G. O. : Tu penses que toutes les philosophies de parfumeurs sont transposables en version liquide ?
O. Q. : Oui, absolument. En fait l’objectif est d’arriver à l’automne avec quatre fragrances, des vrais parfums, pour la marque Q, la même marque que le bitter et les vermouths (récemment lancée par Oscar Quagliarini, ndlr). Les quatre parfums sont toujours un peu en liaison avec le monde du bar. Technoverilla, c’est un parfum pour ceux qui travaillent dans des clubs avec musique techno, mais une bonne carte cocktails. Spksy, c’est un parfum pour les whiskies bars ou les bars cachés, avec des notes de fond de cuir, de tabac, de santal, de bois. On va également faire un parfum pour les lieux spécialisés dans l’univers du gin. Je vais aussi faire le premier parfum pour un chef étoilé Michelin et son resto, Matias Perdomo. Je l’ai étudié par rapport aux matériaux présents à l’intérieur du restaurant, les plantes qu’ils utilisent dans la cuisine et celles du jardin. C’est un parfum qui se développe sur 3h30, le temps du dîner. Cela veut dire qu’il change. Au début, avec les entrées, tu commences par les notes de tête, ensuite les notes de cœur et quand tu arrives au dessert, à la fin, ce sont les notes de fond.

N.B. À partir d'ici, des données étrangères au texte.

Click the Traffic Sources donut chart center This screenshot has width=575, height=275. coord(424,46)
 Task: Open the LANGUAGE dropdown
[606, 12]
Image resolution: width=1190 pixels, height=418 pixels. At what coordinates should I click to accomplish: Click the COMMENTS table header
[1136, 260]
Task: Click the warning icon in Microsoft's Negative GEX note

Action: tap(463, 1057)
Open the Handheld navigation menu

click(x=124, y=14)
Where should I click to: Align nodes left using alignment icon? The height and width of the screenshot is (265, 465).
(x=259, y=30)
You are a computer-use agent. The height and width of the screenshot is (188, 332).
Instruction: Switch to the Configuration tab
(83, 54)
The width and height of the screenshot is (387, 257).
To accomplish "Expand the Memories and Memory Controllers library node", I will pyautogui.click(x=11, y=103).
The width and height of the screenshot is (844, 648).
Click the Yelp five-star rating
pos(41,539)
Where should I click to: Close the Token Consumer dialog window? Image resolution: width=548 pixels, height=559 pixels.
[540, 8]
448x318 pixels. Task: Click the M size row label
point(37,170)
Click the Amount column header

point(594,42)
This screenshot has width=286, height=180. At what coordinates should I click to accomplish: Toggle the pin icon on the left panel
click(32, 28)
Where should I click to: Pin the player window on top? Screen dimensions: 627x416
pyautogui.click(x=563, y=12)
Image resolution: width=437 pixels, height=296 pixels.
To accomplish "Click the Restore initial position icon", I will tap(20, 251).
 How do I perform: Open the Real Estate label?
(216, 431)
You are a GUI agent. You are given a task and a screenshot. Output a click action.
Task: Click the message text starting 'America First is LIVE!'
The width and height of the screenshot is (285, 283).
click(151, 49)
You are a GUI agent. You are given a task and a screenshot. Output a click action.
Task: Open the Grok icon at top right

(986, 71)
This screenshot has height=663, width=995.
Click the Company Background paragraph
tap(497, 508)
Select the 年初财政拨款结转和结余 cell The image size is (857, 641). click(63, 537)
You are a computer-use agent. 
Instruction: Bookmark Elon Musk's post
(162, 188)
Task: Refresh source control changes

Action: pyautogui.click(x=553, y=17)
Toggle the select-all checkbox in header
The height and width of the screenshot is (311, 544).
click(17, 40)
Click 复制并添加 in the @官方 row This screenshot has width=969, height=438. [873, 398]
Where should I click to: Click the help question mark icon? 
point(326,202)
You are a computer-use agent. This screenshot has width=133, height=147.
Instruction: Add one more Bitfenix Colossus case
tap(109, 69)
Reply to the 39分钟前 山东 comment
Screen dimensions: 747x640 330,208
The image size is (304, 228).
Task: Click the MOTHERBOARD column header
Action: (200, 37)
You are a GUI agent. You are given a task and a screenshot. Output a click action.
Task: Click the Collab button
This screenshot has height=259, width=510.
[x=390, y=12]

G. O. : Tu t’es donc vraiment passionné pour le parfum.
O. Q. : Oui, mon objectif est de sortir de l’industrie des spiritueux. C’est fini pour moi. Au niveau des bars, je suis presque à la fin. Tout le monde galère pour faire quelque chose de nouveau mais tout le monde fait toujours la même chose. Marian Beke a été le premier à ramener des choses de l’univers de la cuisine. Il avait son style de travail, avec un peu de flair dedans, mais maintenant tout le monde bosse comme lui, c’est la copie de la copie de la copie… Là, on a essayé de faire quelque chose de nouveau. Le nom des cocktails ce n’est plus Champagne Cocktail, Winter Old Fashioned ou Gimlet machin. Parfois cela ressemble à la cuisine comme Sparkling Rose Velvet. La Forêt du Lac, c’est plutôt un nom de parfum. L’Enfleurage de Florence, Pomme et Tabac, Sud Sud Sud… Avec Herbarium, on essaie de faire quelque chose de différent. Chaque cocktail a son parfum comestible avec un double côté : le nez et la bouche. Derrière le bar, il n’y aura pas cinq cents bouteilles. Ça, c’est fini. On met quatre gins, trois mezcals, cinq rhums, six whiskies, deux cognacs et basta. Pas beaucoup de bouteilles, pas de verrerie pour faire du spectacle… J’ai choisi des verres très simples, très élégants. Pas de déco, pas de throwing, pas de hard shake… Non, non, non ! On n’arrête ça ! C’est une façon de dire qu’on est concentré sur le goût et sur le nez. On n’a pas de cocktails très fort comme le Manhattan, le Martini. Pas de trucs costauds, la plupart sont très faciles à boire. Aujourd’hui les barmen sont concentrés sur des cocktails à boire uniquement pour eux ou pour des clients qui ne sont que des barmen. Sur une carte avec douze cocktails, il y en a huit qu’une fille n’arrive pas à boire. Ils font tous des cocktails à base de mezcal, alors que tout le monde n’aime pas. On va faire du Spritz mais, autrement, sans Aperol. Personne n’a jamais pensé qu’il fallait étudier un produit premium similaire à l’Aperol mais meilleur, avec une matière première plus recherchée. On fera un Spritz premium mais à 14/15 euros le cocktail pas à 30 euros. Il faut que tout le monde puisse profiter d’un bar d’hôtel. 30 euros un cocktail, ce n’est pas normal.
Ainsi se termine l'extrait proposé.